■ Requests:
• a. Retype the Pasco County roads page from "System links" to "Road until 2000.", keeping every word and mark unchanged.
• b. List every highway category given under "Highway names" on the Pasco County roads page.

■ Page excerpt:
━━━━━━━━━━━━━━━━━━━━

- County road shields used in Florida

Highway names
- Interstates: Interstate X (I-X)
- US Highways: U.S. Highway X (US X)
- State: State Road X (SR X)
- County:: County Road X (CR X)

System links
- County roads in Florida; County roads in Pasco County;

= List of county roads in Pasco County, Florida =

The following is a list of county roads in Pasco County, Florida. All county roads are maintained by the county in which they reside.

==County Road 1==

County Road 1 is a major south to north county road within western Pasco County, known as "Little Road." It runs entirely as a divided highway from CR 996 (Trinity Boulevard) in Trinity to US 19 south of Aripeka. It also included Fivay Road until 2000.
=== Route description ===
The route begins at Trinity Boulevard (signed in Pinellas County as CR 996) in Trinity across from the entrance to "The Villages at Fox Hollow" known as Robert Trent Jones Parkway. It runs as a four-lane divided highway as it intersections Mitchell Boulevard and the future Starkey Boulevard Extension.

━━━━━━━━━━━━━━━━━━━━

■ Recorded data:
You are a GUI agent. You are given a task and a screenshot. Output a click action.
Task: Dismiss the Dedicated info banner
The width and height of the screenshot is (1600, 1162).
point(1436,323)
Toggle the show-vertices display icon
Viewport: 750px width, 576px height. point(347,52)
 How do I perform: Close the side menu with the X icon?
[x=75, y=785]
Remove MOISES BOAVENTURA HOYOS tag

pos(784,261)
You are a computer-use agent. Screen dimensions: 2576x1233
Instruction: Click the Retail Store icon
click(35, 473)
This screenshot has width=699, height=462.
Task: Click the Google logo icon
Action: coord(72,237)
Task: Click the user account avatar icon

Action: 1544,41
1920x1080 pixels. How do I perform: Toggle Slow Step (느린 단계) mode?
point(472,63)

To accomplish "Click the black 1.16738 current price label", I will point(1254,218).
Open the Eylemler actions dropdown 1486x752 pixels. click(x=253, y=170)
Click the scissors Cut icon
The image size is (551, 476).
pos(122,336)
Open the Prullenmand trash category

━━━━━━━━━━━━━━━━━━━━

■ Outputs by task:
• a.
System links
- County roads in Florida; County roads in Pasco County;

= List of county roads in Pasco County, Florida =

The following is a list of county roads in Pasco County, Florida. All county roads are maintained by the county in which they reside.

==County Road 1==

County Road 1 is a major south to north county road within western Pasco County, known as "Little Road." It runs entirely as a divided highway from CR 996 (Trinity Boulevard) in Trinity to US 19 south of Aripeka. It also included Fivay Road until 2000.

• b. Interstates, US Highways, State, County